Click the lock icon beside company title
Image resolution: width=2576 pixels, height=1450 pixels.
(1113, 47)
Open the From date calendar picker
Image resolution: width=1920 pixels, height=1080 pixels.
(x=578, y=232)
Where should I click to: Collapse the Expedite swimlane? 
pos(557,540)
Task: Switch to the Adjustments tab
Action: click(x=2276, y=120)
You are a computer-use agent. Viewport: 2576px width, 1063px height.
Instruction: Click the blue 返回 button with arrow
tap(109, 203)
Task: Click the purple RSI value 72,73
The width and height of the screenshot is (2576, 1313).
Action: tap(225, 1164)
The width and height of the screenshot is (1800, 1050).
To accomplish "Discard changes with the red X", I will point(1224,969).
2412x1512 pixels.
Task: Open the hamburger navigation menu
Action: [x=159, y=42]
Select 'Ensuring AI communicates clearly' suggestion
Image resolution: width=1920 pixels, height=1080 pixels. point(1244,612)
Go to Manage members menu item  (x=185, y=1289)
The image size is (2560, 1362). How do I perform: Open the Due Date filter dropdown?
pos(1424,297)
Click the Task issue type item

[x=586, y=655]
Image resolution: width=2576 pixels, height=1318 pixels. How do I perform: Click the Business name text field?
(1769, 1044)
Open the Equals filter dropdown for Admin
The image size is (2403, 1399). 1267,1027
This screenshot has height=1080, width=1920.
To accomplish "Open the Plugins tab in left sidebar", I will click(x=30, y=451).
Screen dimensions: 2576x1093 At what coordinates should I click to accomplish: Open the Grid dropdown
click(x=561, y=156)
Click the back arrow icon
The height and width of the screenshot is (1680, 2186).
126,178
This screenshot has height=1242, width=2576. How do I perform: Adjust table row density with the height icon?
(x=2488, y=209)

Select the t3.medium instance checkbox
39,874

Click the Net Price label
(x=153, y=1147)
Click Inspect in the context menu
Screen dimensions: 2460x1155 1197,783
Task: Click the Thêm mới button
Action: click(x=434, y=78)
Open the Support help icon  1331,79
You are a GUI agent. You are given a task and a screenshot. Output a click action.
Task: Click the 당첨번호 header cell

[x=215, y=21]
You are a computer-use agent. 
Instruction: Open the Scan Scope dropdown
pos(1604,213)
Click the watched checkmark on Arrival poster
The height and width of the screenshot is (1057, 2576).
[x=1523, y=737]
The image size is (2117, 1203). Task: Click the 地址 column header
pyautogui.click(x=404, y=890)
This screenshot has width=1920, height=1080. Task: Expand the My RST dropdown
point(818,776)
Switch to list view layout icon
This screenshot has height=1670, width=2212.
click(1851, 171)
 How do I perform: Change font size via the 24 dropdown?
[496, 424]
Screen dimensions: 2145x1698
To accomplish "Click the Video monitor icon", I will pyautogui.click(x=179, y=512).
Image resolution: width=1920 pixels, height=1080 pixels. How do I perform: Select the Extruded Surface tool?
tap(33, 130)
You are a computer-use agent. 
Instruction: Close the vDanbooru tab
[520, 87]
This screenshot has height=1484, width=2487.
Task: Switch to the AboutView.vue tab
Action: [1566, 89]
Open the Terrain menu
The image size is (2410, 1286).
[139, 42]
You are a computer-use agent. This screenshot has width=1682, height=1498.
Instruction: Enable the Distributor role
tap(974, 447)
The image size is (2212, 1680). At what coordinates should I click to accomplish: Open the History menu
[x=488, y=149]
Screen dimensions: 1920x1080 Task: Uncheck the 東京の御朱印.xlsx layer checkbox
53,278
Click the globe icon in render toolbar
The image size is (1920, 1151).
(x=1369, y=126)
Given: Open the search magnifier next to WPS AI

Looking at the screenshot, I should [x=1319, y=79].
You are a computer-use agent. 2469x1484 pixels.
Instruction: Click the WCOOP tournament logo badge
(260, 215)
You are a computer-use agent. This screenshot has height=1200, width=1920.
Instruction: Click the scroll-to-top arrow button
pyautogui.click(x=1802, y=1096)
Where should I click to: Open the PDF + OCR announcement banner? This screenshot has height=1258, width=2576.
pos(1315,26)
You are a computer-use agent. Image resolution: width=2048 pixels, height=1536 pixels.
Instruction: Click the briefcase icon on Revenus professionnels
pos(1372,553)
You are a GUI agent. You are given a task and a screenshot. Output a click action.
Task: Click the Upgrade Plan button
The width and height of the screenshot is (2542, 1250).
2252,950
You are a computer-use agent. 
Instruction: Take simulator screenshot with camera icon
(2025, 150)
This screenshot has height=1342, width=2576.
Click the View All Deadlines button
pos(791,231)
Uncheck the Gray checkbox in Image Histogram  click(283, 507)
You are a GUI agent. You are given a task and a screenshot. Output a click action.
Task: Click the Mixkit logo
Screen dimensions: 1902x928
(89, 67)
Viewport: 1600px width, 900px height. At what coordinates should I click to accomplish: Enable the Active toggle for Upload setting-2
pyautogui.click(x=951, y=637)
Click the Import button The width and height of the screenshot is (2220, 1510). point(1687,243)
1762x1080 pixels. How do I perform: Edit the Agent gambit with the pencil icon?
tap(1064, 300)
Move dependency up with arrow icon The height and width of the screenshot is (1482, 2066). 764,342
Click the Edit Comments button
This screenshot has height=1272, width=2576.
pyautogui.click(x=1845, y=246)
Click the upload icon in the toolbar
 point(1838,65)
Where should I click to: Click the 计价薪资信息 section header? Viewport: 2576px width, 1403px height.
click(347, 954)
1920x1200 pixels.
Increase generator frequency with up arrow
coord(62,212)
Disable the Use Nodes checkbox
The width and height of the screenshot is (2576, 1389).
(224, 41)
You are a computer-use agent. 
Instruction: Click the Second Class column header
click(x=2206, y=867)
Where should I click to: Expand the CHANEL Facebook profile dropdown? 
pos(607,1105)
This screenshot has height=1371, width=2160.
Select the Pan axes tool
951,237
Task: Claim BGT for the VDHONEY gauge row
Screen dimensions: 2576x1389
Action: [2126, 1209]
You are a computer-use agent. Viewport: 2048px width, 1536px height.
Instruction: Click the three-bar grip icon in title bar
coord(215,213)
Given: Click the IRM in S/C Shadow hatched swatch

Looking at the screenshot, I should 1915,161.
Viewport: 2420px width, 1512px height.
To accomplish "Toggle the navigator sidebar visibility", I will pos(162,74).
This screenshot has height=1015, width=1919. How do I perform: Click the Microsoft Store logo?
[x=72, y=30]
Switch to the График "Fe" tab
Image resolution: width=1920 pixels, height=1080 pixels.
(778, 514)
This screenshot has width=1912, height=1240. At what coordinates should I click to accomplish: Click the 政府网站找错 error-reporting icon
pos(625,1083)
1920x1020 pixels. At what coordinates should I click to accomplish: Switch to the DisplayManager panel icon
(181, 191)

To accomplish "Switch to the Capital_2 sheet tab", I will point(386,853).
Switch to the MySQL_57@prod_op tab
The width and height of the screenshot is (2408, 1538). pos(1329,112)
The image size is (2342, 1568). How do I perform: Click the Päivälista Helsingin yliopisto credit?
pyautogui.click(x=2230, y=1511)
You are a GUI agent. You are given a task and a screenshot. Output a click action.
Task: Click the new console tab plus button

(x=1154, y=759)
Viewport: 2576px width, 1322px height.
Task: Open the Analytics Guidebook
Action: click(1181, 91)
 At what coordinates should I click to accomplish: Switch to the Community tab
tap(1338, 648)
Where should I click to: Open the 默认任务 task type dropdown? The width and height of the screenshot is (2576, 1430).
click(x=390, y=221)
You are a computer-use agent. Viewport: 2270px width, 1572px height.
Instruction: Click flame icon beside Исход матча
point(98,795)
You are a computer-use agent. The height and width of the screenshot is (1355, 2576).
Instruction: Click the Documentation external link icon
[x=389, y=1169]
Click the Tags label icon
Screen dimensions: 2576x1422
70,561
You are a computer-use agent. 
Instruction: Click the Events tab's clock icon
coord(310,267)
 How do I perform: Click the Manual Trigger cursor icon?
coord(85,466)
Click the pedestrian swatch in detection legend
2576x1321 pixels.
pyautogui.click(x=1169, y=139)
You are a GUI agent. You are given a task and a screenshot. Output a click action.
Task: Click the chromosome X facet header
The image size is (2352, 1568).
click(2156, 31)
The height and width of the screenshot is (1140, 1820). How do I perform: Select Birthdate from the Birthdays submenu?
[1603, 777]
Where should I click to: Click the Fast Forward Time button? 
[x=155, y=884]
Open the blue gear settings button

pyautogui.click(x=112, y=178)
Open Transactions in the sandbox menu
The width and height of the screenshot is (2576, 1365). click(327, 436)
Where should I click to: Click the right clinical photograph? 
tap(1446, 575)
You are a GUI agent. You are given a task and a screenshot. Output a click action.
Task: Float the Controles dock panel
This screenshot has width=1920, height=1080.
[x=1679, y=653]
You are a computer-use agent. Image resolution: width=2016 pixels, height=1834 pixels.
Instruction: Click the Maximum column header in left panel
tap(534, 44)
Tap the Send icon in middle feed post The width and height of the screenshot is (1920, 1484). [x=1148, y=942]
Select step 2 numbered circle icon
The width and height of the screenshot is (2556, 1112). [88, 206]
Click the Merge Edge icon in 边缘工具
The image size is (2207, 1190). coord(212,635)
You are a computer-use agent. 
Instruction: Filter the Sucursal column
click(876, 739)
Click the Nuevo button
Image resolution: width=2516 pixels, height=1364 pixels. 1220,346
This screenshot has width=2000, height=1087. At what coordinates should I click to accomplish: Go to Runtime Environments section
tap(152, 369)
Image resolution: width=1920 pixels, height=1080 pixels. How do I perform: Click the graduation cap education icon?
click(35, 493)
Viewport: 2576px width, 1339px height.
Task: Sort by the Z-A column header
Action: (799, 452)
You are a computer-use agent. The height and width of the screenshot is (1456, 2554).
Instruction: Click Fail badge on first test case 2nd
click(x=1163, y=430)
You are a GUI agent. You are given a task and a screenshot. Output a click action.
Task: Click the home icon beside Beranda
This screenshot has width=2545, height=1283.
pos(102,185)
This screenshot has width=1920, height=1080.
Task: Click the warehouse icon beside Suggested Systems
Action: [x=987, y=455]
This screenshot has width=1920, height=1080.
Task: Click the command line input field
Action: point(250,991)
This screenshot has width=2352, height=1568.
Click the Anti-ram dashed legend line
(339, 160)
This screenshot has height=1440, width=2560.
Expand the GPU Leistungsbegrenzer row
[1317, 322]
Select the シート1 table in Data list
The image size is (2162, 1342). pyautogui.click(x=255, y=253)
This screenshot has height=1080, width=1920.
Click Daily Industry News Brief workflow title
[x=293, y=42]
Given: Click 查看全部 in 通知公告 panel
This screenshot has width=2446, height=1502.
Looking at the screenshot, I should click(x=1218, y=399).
======
◆ PROBLEM DESCRIPTION:
Your response should contain each line of the listing in which the word "sidebar" occurs.

◆ ANSWER SECTION:
To accomplish "Open the Plugins tab in left sidebar", I will click(x=30, y=451).
To accomplish "Toggle the navigator sidebar visibility", I will pos(162,74).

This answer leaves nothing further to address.